(SHORT EXERCISE 1): Gather every line of the listing that contains the word "link".

## START DOCUMENT EXTRACT

Subject: Swapping problems (was: Re: 1.2 features, again)
To: None <current-users@NetBSD.ORG>
From: Laine Stump <laine@morningstar.com>
List: current-users
Date: 06/27/1996 06:27:32
>> Is the VM leak fixed in 1.2? This one's really starting to annoy me.
>You can "solve" this problem by getting more RAM and never using any swap.
>Of course, then you may be hit by the bounce-buffer-lack problem, which
>hasn't been fixed, either... But perhaps you're lucky enough not to be
>bitten by the serial port problem, which won't be fixed by 1.2... ;-) :-(
I just had to do that today, although for the "other swap problem" - we
have 3 P166s with dual 4GB F-W SCSI drives, and are using them with
"customs" from pmake (Parallel make) along with an associated gmake
patch to allow load-sharing a make (about 750 source files in our case)
across multiple machines. In the past (on a single machine with a single
IDE drive) we had seen problems with the machine dying for about 20
seconds when memory usage went over the limit of real memory, and hoped
that putting swap interleaved on two fast/wide SCSIs would help. It
didn't.
What we found was that, as soon as memory usage on any machine hit 64MB
(the amount of RAM we had installed in each), that machine would lock up
(disk whacking away, but idle time display in systat going down to 0%)

## END DOCUMENT EXTRACT
## START INPUT DATA

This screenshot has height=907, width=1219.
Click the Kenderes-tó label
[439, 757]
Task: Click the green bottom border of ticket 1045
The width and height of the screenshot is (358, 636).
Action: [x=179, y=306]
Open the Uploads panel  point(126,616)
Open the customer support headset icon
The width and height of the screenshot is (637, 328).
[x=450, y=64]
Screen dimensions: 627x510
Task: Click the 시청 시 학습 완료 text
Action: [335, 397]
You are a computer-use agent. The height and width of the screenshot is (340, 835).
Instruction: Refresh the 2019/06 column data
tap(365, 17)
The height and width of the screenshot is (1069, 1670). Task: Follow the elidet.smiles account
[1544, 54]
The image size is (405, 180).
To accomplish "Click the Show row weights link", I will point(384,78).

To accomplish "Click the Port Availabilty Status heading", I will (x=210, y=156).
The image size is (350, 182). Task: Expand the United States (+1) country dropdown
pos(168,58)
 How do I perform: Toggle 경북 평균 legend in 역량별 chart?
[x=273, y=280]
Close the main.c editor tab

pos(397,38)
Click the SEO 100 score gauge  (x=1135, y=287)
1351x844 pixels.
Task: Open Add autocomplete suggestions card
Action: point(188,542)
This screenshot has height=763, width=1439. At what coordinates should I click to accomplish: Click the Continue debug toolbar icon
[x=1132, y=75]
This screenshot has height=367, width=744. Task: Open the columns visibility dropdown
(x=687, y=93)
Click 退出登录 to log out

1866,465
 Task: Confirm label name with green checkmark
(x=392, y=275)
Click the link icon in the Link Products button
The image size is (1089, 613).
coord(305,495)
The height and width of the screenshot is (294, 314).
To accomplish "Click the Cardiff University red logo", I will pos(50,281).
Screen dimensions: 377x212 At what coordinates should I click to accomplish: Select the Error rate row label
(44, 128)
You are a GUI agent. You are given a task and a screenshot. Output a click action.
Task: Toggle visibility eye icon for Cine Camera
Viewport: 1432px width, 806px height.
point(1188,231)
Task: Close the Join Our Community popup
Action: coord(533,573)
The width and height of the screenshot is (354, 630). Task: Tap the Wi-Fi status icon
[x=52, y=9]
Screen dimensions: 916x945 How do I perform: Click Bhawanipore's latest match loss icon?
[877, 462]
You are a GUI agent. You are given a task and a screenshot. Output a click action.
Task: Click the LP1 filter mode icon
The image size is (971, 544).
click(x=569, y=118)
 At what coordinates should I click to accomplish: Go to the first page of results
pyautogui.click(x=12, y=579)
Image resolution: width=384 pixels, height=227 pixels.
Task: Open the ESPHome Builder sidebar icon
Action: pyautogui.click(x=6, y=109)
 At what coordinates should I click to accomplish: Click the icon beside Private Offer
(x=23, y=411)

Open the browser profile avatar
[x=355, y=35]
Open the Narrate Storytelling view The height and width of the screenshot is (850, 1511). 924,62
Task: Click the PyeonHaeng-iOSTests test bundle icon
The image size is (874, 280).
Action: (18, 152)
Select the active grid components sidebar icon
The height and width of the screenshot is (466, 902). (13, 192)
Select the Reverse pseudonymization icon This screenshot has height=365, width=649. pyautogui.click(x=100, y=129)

## END INPUT DATA

(SHORT EXERCISE 2): Extend the mailing-list post about NetBSD swapping problems, picking up from the point where it stops.

(FINAL RESULT 1):
To accomplish "Click the Show row weights link", I will point(384,78).
Click the link icon in the Link Products button

(FINAL RESULT 2):
for just about the same amount of time, during which the customs daemons
(whose job is to keep the machines appraised of each other's load
average status and accept requests to perform tasks) on the other
machines would decide that the machine was dead, and stop trying to send
it jobs. After this, the machine would not be sent any jobs for at least
a minute, until the customses were able to coordinate again. This
affects the time for the make enough that most of the parallel
processing potential is lost, and also makes the system extremely
fragile to what else is running (ie, if someone has a 13MB emacs and
you've set all the load factors not accounting for that, you're
screwed).
After installing 128MB in 2 of the 3 machines, and turning the
acceptable load way down on the third, we were able to get some
acceptable numbers. Of course, it cost us an extra $1000.
For those interested in the numbers: this build on a single P166 took
about 900 seconds, on 3 machines that had to swap it took about 680. On
3 machines crammed to the max with memory, it took 392 seconds.
Having swap that kicked in gracefully, rather than with a brick-smash on
the forehead, would be *really* nice (and would make NetBSD appear to be
more stable under load). What can someone who has no time and very
little knowledge about the VM code do to help get this fixed? Pretty
please? I can live with the leak, by the way, but this dying does me
absolutely no good when trying to defend myself against the inhouse
Linux-heads and SunOS-worshippers (this is an experimental system we're
trying to get approved for real use).
(By the way, one of these machines was running stock NetBSD 1.1, the
other two were running the latest O---BSD (dare I admit it?) (because
that was the simplest way to get a snapshot of approximately NetBSD
1.2A, which we needed for the improved 2940 driver and some changes in
ccd) However, I believe the vm code in both O---BSD and NetBSD current
are equivalent, right?).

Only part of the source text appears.